* **SET TASK**:
Can you rescale the entries from the line containing "Where should I click to: Click the Netscape" through the line containing "[x=111, y=71]", both included, and write out only those lines, requests and all? Multiply each click coordinate in the answers by 0.75 and round to whole numbers, halves up, leaving every number in the requests unchanged.

* **MATERIAL FOR THE TASK**:
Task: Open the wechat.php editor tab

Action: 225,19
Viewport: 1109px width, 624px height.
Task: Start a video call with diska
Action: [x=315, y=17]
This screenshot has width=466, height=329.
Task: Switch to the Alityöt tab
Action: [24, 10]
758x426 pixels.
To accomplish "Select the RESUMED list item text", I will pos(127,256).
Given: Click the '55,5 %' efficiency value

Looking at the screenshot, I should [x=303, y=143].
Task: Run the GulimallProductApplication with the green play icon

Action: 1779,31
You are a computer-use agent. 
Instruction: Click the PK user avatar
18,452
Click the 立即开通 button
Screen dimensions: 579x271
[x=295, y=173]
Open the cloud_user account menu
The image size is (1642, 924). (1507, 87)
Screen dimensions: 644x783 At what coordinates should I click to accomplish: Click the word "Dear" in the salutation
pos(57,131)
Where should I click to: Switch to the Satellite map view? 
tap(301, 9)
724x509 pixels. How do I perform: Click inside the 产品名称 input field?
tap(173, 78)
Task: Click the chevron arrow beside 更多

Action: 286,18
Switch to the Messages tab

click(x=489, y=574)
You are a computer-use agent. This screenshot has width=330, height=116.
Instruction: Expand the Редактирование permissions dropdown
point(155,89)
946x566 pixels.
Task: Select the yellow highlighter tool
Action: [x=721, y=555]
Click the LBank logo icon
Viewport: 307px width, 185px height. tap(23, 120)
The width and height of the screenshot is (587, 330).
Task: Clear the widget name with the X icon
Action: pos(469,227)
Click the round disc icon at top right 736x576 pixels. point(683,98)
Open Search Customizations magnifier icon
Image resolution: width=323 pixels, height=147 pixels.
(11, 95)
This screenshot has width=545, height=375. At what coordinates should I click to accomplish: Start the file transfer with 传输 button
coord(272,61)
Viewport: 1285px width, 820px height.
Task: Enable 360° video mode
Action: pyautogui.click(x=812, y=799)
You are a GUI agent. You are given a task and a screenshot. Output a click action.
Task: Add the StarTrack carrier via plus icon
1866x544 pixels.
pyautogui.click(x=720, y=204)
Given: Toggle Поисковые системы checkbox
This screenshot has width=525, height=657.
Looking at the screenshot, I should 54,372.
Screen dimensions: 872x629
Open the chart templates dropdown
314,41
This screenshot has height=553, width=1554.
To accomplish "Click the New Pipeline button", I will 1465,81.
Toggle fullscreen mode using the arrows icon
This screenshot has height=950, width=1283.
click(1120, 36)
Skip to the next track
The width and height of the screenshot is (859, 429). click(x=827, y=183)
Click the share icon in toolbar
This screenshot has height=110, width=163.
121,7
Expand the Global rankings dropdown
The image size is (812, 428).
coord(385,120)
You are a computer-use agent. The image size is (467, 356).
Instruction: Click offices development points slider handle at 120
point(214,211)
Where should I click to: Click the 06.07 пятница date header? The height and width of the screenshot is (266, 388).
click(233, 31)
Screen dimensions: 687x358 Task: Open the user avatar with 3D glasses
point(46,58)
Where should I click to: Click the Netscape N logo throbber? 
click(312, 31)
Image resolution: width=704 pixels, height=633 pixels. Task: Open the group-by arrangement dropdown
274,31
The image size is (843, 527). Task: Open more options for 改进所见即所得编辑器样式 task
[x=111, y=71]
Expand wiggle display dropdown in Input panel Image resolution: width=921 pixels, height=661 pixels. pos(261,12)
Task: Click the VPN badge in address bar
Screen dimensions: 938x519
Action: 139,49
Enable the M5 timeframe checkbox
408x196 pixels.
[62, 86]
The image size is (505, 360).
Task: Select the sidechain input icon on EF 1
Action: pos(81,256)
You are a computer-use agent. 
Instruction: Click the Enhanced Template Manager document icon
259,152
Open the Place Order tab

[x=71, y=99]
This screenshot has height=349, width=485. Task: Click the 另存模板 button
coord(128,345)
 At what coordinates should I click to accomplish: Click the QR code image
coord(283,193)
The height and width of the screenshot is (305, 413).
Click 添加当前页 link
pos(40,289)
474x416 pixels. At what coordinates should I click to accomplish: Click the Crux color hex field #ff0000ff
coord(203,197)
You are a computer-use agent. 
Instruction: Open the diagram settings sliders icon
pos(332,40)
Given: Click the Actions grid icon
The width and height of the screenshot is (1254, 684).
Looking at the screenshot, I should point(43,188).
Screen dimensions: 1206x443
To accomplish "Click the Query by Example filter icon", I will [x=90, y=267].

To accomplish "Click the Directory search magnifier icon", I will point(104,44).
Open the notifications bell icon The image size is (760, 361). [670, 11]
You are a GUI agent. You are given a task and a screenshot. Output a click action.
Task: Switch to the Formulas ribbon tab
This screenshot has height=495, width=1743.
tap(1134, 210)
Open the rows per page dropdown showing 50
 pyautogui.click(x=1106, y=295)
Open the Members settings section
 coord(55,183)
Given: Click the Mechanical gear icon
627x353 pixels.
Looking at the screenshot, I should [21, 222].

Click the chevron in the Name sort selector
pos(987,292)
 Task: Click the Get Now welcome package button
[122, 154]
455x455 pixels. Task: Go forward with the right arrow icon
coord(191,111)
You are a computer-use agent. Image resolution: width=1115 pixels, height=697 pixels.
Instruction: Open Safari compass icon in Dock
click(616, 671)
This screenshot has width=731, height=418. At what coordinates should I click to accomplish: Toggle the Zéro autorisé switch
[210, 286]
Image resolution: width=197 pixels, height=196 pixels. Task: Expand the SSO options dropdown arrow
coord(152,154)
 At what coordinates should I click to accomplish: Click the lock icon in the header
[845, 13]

* **IN RESPONSE**:
Where should I click to: Click the Netscape N logo throbber? 
click(234, 23)
Image resolution: width=704 pixels, height=633 pixels. Task: Open the group-by arrangement dropdown
206,23
The image size is (843, 527). Task: Open more options for 改进所见即所得编辑器样式 task
[x=83, y=53]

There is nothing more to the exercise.